On commence donc par une scène excellente: le mariage de deux immariables.
Saïd (Youssouf Abi-Ayad), boucher, travaille avec son père, dans une boucherie prospère, en Bretagne. Famille unie, soeurs et belle soeurs tout à fait insérées, mais.... les parents "ne savent pas" ce qu'ils ne savent que trop bien, surtout ne pas nommer la chose, ne même pas l'imaginer: Saïd n'aime pas les filles. Saïd est homo, sans aucun doute, il a d'ailleurs un amoureux qui est tout prêt à l'épouser. Vous imaginez ca? Annoncer un mariage homo à Zineb et Mahmoud (Saadia Bentaïeb et Zinedine Soualem, excellents tous les deux)....
Hadjira (la gironde Kenza Fortas), elle, a grandi à Miramas. Elle s'est mise minable sur la plage avec ses copines, elle a couché avec un dealer, s'est trouvée mêlée à un trafic de drogue, a fait de la prison. [Entre parenthèses: première invraisemblance. Une primo-délinquante mineure ne serait pas incarcérée]
Sortie de prison, la voilà métamorphosée [Ah bon? Il faudrait donc incarcérer plus souvent... Je plaisante] Elle le dit elle même, marquant une certaine lucidité "de racaille, je suis passée bigote" Elle ne quitte plus son hidjab, ne rate plus une prière.
Pourquoi ce retournement aussi brutal? On n'en sait rien, et malheureusement Moknèche ne nous aide pas à comprendre. Le fait est qu'elle n'est pas mariable, et que les mères, qui se connaissent un peu, décident de se débarrasser de ces deux poids lourds à traîner en les mariant. Rabia, la mère d'Hadjira, c'est Lubna Azabal, légèrement foldingue, qu'on est toujours contents de retrouver. Ils vont se marier, faire un beau gros garçon suivi par d'autres, et hop! Tout le monde sera content. Leur lamentable passé sera oublié.
Hadjira, passive, enfermée dans sa nouvelle piété (elle ne quitte même pas son hidjab aux repas de famille, dès fois que les beaux frères voient ses cheveux!) accepte tout. Mais pas Saïd, qui commence par fuir, puis s'enferme dans son rejet dans une autre réalité avec des applications de rencontres homos, consultations suivies de brèves étreintes peu ragoutantes...
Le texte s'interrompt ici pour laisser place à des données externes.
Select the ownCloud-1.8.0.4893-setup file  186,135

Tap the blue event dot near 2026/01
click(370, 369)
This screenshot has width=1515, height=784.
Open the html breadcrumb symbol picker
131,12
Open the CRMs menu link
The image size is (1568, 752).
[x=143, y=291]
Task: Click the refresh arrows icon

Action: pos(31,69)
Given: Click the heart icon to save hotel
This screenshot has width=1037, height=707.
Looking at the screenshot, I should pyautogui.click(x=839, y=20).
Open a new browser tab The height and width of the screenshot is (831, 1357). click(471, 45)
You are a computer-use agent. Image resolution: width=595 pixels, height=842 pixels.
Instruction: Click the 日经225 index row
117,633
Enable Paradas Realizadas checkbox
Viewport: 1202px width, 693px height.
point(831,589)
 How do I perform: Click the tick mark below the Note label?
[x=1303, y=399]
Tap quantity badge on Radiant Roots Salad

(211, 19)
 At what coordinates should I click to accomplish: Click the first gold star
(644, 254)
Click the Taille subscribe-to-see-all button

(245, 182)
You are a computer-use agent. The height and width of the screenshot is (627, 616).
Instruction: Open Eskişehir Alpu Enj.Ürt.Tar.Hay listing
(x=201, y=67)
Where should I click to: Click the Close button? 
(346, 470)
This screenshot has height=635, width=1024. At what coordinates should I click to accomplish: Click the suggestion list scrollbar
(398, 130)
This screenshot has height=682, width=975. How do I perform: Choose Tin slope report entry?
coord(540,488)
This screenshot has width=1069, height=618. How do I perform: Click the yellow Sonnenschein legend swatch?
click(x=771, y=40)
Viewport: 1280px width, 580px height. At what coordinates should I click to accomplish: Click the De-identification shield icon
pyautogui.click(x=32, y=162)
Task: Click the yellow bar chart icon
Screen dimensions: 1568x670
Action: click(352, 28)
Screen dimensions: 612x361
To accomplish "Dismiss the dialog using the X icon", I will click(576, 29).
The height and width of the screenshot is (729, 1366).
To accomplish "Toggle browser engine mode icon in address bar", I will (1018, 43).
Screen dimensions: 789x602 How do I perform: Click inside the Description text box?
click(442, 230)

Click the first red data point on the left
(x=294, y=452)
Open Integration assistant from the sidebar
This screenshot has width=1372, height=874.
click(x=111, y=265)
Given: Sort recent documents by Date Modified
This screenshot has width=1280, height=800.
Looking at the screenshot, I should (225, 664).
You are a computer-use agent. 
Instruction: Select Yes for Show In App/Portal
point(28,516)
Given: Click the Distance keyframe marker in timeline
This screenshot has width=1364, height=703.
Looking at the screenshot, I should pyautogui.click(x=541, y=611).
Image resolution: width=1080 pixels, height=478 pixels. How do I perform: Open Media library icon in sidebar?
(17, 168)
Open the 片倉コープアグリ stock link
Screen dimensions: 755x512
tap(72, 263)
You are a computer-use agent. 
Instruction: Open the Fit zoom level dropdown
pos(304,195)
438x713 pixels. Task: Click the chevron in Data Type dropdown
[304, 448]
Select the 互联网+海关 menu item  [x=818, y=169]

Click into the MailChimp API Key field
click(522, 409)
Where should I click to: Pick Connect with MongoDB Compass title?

En même temps, Saïd reste complètement lié à une vision rétrograde des femmes et du mariage, refuse obstinément que Hadjira travaille et rejette le couple de voisins d'origine musulmane dont elle aimerait faire des amis, lui qui boit du vin et elle aux décolletés provoquants... Il y a vraiment beaucoup de confusion chez ce pauvre Saïd On comprend bien que l'enfermement dans une morale sexuelle rigoriste l'a conduit à cette fuite en avant. Cela dit, combien de familles de tradition catholiques n'acceptent pas la réalité? Il y en a beaucoup encore, j'en ai peur.